RECORDED DATA -
= Beginning of Section =

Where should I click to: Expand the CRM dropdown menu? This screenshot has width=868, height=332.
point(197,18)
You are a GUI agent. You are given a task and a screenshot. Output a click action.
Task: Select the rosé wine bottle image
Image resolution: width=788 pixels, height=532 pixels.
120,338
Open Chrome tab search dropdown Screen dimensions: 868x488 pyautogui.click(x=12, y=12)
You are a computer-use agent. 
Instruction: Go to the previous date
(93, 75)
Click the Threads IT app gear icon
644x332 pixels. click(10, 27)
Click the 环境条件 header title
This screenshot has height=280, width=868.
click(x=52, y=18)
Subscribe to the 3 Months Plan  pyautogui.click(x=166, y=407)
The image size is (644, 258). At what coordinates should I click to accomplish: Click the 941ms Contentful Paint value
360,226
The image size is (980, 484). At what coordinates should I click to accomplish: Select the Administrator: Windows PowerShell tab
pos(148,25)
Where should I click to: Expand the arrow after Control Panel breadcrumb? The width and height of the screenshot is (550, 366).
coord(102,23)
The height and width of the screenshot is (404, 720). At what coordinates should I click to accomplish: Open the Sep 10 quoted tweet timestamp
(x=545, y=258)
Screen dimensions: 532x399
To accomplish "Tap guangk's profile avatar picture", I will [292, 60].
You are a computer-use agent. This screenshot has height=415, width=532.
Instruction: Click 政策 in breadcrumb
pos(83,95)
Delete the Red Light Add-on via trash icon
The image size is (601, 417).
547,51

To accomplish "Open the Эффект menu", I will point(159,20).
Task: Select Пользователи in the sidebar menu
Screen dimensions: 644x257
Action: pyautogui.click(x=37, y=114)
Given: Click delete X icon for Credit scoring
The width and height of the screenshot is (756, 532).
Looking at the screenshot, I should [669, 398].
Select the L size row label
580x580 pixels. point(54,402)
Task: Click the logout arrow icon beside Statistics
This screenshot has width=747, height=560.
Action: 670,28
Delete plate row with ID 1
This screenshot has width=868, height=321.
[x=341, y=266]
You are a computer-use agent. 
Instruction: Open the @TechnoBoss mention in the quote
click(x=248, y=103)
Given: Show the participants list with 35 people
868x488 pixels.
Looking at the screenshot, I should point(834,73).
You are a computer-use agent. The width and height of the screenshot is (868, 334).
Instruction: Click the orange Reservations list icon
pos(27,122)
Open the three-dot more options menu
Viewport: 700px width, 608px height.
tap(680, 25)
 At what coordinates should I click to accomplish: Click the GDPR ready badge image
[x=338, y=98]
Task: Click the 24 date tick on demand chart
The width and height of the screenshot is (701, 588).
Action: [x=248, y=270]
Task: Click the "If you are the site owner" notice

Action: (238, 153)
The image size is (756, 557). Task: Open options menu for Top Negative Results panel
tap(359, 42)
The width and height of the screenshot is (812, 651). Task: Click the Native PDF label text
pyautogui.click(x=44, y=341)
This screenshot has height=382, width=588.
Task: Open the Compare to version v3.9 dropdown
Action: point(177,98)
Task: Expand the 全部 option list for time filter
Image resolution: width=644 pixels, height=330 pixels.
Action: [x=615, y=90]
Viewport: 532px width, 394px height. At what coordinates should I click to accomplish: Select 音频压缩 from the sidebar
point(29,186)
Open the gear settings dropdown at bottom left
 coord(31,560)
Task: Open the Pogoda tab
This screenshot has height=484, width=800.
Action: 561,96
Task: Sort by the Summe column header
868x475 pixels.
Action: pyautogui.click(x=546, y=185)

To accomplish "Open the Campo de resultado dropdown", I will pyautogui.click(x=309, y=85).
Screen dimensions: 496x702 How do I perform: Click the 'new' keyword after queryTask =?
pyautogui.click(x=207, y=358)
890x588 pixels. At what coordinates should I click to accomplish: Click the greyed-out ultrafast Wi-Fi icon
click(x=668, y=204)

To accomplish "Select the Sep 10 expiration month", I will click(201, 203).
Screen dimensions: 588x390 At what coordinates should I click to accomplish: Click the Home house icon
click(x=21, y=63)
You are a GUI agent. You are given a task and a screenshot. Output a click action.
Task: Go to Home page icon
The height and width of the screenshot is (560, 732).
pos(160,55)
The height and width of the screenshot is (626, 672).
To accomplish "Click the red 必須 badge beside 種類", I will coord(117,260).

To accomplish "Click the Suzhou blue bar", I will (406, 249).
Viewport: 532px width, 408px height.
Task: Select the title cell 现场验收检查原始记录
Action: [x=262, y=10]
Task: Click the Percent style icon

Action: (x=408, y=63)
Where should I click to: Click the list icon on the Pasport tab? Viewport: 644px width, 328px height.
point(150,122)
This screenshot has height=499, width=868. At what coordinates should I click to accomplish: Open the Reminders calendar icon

= End of Section =

EXERCISE AIM -
Repeat the listing above without any change.

WRITTEN ANSWER -
Where should I click to: Expand the CRM dropdown menu? This screenshot has width=868, height=332.
point(197,18)
You are a GUI agent. You are given a task and a screenshot. Output a click action.
Task: Select the rosé wine bottle image
Image resolution: width=788 pixels, height=532 pixels.
120,338
Open Chrome tab search dropdown Screen dimensions: 868x488 pyautogui.click(x=12, y=12)
You are a computer-use agent. 
Instruction: Go to the previous date
(93, 75)
Click the Threads IT app gear icon
644x332 pixels. click(10, 27)
Click the 环境条件 header title
This screenshot has height=280, width=868.
click(x=52, y=18)
Subscribe to the 3 Months Plan  pyautogui.click(x=166, y=407)
The image size is (644, 258). At what coordinates should I click to accomplish: Click the 941ms Contentful Paint value
360,226
The image size is (980, 484). At what coordinates should I click to accomplish: Select the Administrator: Windows PowerShell tab
pos(148,25)
Where should I click to: Expand the arrow after Control Panel breadcrumb? The width and height of the screenshot is (550, 366).
coord(102,23)
The height and width of the screenshot is (404, 720). At what coordinates should I click to accomplish: Open the Sep 10 quoted tweet timestamp
(x=545, y=258)
Screen dimensions: 532x399
To accomplish "Tap guangk's profile avatar picture", I will [292, 60].
You are a computer-use agent. This screenshot has height=415, width=532.
Instruction: Click 政策 in breadcrumb
pos(83,95)
Delete the Red Light Add-on via trash icon
The image size is (601, 417).
547,51

To accomplish "Open the Эффект menu", I will point(159,20).
Task: Select Пользователи in the sidebar menu
Screen dimensions: 644x257
Action: pyautogui.click(x=37, y=114)
Given: Click delete X icon for Credit scoring
The width and height of the screenshot is (756, 532).
Looking at the screenshot, I should [669, 398].
Select the L size row label
580x580 pixels. point(54,402)
Task: Click the logout arrow icon beside Statistics
This screenshot has width=747, height=560.
Action: 670,28
Delete plate row with ID 1
This screenshot has width=868, height=321.
[x=341, y=266]
You are a computer-use agent. 
Instruction: Open the @TechnoBoss mention in the quote
click(x=248, y=103)
Given: Show the participants list with 35 people
868x488 pixels.
Looking at the screenshot, I should point(834,73).
You are a computer-use agent. The width and height of the screenshot is (868, 334).
Instruction: Click the orange Reservations list icon
pos(27,122)
Open the three-dot more options menu
Viewport: 700px width, 608px height.
tap(680, 25)
 At what coordinates should I click to accomplish: Click the GDPR ready badge image
[x=338, y=98]
Task: Click the 24 date tick on demand chart
The width and height of the screenshot is (701, 588).
Action: [x=248, y=270]
Task: Click the "If you are the site owner" notice

Action: (238, 153)
The image size is (756, 557). Task: Open options menu for Top Negative Results panel
tap(359, 42)
The width and height of the screenshot is (812, 651). Task: Click the Native PDF label text
pyautogui.click(x=44, y=341)
This screenshot has height=382, width=588.
Task: Open the Compare to version v3.9 dropdown
Action: point(177,98)
Task: Expand the 全部 option list for time filter
Image resolution: width=644 pixels, height=330 pixels.
Action: [x=615, y=90]
Viewport: 532px width, 394px height. At what coordinates should I click to accomplish: Select 音频压缩 from the sidebar
point(29,186)
Open the gear settings dropdown at bottom left
 coord(31,560)
Task: Open the Pogoda tab
This screenshot has height=484, width=800.
Action: 561,96
Task: Sort by the Summe column header
868x475 pixels.
Action: pyautogui.click(x=546, y=185)

To accomplish "Open the Campo de resultado dropdown", I will pyautogui.click(x=309, y=85).
Screen dimensions: 496x702 How do I perform: Click the 'new' keyword after queryTask =?
pyautogui.click(x=207, y=358)
890x588 pixels. At what coordinates should I click to accomplish: Click the greyed-out ultrafast Wi-Fi icon
click(x=668, y=204)

To accomplish "Select the Sep 10 expiration month", I will click(201, 203).
Screen dimensions: 588x390 At what coordinates should I click to accomplish: Click the Home house icon
click(x=21, y=63)
You are a GUI agent. You are given a task and a screenshot. Output a click action.
Task: Go to Home page icon
The height and width of the screenshot is (560, 732).
pos(160,55)
The height and width of the screenshot is (626, 672).
To accomplish "Click the red 必須 badge beside 種類", I will coord(117,260).

To accomplish "Click the Suzhou blue bar", I will (406, 249).
Viewport: 532px width, 408px height.
Task: Select the title cell 现场验收检查原始记录
Action: [x=262, y=10]
Task: Click the Percent style icon

Action: (x=408, y=63)
Where should I click to: Click the list icon on the Pasport tab? Viewport: 644px width, 328px height.
point(150,122)
This screenshot has height=499, width=868. At what coordinates should I click to accomplish: Open the Reminders calendar icon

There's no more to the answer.